#### Task goal:
Reproduce the data in full, exactly as it appears.

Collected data

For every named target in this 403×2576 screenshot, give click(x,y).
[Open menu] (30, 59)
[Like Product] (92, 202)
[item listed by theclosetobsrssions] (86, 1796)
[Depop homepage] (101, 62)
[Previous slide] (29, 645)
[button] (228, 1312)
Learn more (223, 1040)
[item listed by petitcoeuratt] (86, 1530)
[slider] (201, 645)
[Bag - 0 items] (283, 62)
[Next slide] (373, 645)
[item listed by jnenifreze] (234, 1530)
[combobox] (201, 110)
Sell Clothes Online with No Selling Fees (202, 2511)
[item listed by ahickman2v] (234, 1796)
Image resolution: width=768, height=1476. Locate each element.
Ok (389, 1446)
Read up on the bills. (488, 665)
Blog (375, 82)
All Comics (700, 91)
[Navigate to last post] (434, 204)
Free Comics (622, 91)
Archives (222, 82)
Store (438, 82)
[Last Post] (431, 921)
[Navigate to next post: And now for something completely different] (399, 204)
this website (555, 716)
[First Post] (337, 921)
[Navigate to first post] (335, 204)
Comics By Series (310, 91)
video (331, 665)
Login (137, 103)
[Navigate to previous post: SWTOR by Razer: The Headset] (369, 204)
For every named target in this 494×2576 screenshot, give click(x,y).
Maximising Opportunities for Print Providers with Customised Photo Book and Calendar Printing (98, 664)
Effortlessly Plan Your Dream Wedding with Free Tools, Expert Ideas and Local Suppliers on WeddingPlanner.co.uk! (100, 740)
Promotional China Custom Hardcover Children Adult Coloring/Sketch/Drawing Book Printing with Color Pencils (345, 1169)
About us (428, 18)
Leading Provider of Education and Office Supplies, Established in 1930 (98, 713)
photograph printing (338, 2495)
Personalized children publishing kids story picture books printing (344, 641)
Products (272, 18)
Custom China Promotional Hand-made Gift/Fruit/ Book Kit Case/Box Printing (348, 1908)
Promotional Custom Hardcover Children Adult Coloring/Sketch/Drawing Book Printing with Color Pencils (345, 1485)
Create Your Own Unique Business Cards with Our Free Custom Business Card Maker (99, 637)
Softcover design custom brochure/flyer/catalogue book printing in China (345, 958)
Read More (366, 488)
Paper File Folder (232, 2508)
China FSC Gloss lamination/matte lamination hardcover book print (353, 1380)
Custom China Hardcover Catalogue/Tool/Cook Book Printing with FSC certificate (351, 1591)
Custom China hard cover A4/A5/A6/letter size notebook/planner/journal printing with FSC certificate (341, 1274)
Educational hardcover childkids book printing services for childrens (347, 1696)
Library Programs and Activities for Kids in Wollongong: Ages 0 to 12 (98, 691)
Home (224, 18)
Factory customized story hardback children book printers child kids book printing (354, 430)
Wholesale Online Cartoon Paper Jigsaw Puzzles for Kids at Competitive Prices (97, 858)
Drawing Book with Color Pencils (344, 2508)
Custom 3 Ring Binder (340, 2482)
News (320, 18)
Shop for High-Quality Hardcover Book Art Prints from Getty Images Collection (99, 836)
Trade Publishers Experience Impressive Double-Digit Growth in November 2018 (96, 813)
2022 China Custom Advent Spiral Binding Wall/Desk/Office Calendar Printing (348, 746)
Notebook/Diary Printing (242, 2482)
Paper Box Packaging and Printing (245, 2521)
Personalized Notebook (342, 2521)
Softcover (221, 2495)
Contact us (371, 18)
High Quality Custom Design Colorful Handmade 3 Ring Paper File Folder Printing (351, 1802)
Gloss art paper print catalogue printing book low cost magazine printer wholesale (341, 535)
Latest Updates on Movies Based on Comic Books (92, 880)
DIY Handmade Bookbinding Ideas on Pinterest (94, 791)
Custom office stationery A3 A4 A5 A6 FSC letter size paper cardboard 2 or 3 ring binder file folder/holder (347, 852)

#### Response for this exercise:
For every named target in this 403×2576 screenshot, give click(x,y).
[Open menu] (30, 59)
[Like Product] (92, 202)
[item listed by theclosetobsrssions] (86, 1796)
[Depop homepage] (101, 62)
[Previous slide] (29, 645)
[button] (228, 1312)
Learn more (223, 1040)
[item listed by petitcoeuratt] (86, 1530)
[slider] (201, 645)
[Bag - 0 items] (283, 62)
[Next slide] (373, 645)
[item listed by jnenifreze] (234, 1530)
[combobox] (201, 110)
Sell Clothes Online with No Selling Fees (202, 2511)
[item listed by ahickman2v] (234, 1796)
Image resolution: width=768, height=1476. Locate each element.
Ok (389, 1446)
Read up on the bills. (488, 665)
Blog (375, 82)
All Comics (700, 91)
[Navigate to last post] (434, 204)
Free Comics (622, 91)
Archives (222, 82)
Store (438, 82)
[Last Post] (431, 921)
[Navigate to next post: And now for something completely different] (399, 204)
this website (555, 716)
[First Post] (337, 921)
[Navigate to first post] (335, 204)
Comics By Series (310, 91)
video (331, 665)
Login (137, 103)
[Navigate to previous post: SWTOR by Razer: The Headset] (369, 204)
For every named target in this 494×2576 screenshot, give click(x,y).
Maximising Opportunities for Print Providers with Customised Photo Book and Calendar Printing (98, 664)
Effortlessly Plan Your Dream Wedding with Free Tools, Expert Ideas and Local Suppliers on WeddingPlanner.co.uk! (100, 740)
Promotional China Custom Hardcover Children Adult Coloring/Sketch/Drawing Book Printing with Color Pencils (345, 1169)
About us (428, 18)
Leading Provider of Education and Office Supplies, Established in 1930 (98, 713)
photograph printing (338, 2495)
Personalized children publishing kids story picture books printing (344, 641)
Products (272, 18)
Custom China Promotional Hand-made Gift/Fruit/ Book Kit Case/Box Printing (348, 1908)
Promotional Custom Hardcover Children Adult Coloring/Sketch/Drawing Book Printing with Color Pencils (345, 1485)
Create Your Own Unique Business Cards with Our Free Custom Business Card Maker (99, 637)
Softcover design custom brochure/flyer/catalogue book printing in China (345, 958)
Read More (366, 488)
Paper File Folder (232, 2508)
China FSC Gloss lamination/matte lamination hardcover book print (353, 1380)
Custom China Hardcover Catalogue/Tool/Cook Book Printing with FSC certificate (351, 1591)
Custom China hard cover A4/A5/A6/letter size notebook/planner/journal printing with FSC certificate (341, 1274)
Educational hardcover childkids book printing services for childrens (347, 1696)
Library Programs and Activities for Kids in Wollongong: Ages 0 to 12 (98, 691)
Home (224, 18)
Factory customized story hardback children book printers child kids book printing (354, 430)
Wholesale Online Cartoon Paper Jigsaw Puzzles for Kids at Competitive Prices (97, 858)
Drawing Book with Color Pencils (344, 2508)
Custom 3 Ring Binder (340, 2482)
News (320, 18)
Shop for High-Quality Hardcover Book Art Prints from Getty Images Collection (99, 836)
Trade Publishers Experience Impressive Double-Digit Growth in November 2018 (96, 813)
2022 China Custom Advent Spiral Binding Wall/Desk/Office Calendar Printing (348, 746)
Notebook/Diary Printing (242, 2482)
Paper Box Packaging and Printing (245, 2521)
Personalized Notebook (342, 2521)
Softcover (221, 2495)
Contact us (371, 18)
High Quality Custom Design Colorful Handmade 3 Ring Paper File Folder Printing (351, 1802)
Gloss art paper print catalogue printing book low cost magazine printer wholesale (341, 535)
Latest Updates on Movies Based on Comic Books (92, 880)
DIY Handmade Bookbinding Ideas on Pinterest (94, 791)
Custom office stationery A3 A4 A5 A6 FSC letter size paper cardboard 2 or 3 ring binder file folder/holder (347, 852)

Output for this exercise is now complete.